Only an exact repetition of the lines from the one that holds "1280x800 pixels." to the end of the records is wanted.

Records provided
****************

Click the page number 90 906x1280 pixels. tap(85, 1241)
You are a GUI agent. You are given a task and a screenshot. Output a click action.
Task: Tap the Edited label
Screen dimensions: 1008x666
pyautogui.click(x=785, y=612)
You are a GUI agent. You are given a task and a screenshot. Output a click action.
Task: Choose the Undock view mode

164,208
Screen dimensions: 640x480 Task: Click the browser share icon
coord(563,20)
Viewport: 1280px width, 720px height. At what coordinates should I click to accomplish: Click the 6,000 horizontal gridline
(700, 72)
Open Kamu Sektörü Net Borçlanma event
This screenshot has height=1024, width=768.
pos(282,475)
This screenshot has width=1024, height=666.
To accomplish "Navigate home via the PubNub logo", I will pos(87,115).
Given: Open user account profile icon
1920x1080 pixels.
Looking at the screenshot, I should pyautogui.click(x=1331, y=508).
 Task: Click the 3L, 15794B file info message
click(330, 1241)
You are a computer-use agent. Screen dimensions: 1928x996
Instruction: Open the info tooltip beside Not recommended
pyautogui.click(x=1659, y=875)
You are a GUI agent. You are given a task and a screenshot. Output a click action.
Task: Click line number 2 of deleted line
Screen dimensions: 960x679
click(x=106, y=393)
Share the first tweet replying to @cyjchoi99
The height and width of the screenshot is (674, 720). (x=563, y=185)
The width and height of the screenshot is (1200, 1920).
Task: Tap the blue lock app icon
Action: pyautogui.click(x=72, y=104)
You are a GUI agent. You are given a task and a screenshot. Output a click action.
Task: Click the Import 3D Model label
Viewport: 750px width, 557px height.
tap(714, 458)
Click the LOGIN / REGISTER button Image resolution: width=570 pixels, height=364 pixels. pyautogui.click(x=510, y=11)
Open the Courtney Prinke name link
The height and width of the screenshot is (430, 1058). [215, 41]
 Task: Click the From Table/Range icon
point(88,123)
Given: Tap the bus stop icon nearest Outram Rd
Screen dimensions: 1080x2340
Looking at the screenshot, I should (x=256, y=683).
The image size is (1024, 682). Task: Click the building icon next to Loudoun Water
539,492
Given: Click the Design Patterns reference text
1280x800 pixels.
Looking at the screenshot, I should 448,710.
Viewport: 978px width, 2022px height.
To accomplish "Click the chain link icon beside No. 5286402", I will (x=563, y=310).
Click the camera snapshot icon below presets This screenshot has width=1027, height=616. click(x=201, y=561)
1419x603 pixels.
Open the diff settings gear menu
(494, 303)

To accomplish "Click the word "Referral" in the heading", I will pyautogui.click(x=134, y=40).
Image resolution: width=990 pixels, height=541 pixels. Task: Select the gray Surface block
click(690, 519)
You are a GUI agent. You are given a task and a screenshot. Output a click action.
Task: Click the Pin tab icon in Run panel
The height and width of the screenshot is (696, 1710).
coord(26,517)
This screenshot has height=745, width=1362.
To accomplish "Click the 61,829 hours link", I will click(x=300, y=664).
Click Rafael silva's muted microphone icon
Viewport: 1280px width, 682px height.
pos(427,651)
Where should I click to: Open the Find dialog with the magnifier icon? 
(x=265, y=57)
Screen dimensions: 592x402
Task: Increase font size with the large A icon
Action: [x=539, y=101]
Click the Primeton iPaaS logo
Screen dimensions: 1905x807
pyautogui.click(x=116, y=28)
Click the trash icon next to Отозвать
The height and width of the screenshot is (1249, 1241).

****************

Your response
1280x800 pixels.
Looking at the screenshot, I should 448,710.
Viewport: 978px width, 2022px height.
To accomplish "Click the chain link icon beside No. 5286402", I will (x=563, y=310).
Click the camera snapshot icon below presets This screenshot has width=1027, height=616. click(x=201, y=561)
1419x603 pixels.
Open the diff settings gear menu
(494, 303)

To accomplish "Click the word "Referral" in the heading", I will pyautogui.click(x=134, y=40).
Image resolution: width=990 pixels, height=541 pixels. Task: Select the gray Surface block
click(690, 519)
You are a GUI agent. You are given a task and a screenshot. Output a click action.
Task: Click the Pin tab icon in Run panel
The height and width of the screenshot is (696, 1710).
coord(26,517)
This screenshot has height=745, width=1362.
To accomplish "Click the 61,829 hours link", I will click(x=300, y=664).
Click Rafael silva's muted microphone icon
Viewport: 1280px width, 682px height.
pos(427,651)
Where should I click to: Open the Find dialog with the magnifier icon? 
(x=265, y=57)
Screen dimensions: 592x402
Task: Increase font size with the large A icon
Action: [x=539, y=101]
Click the Primeton iPaaS logo
Screen dimensions: 1905x807
pyautogui.click(x=116, y=28)
Click the trash icon next to Отозвать
The height and width of the screenshot is (1249, 1241).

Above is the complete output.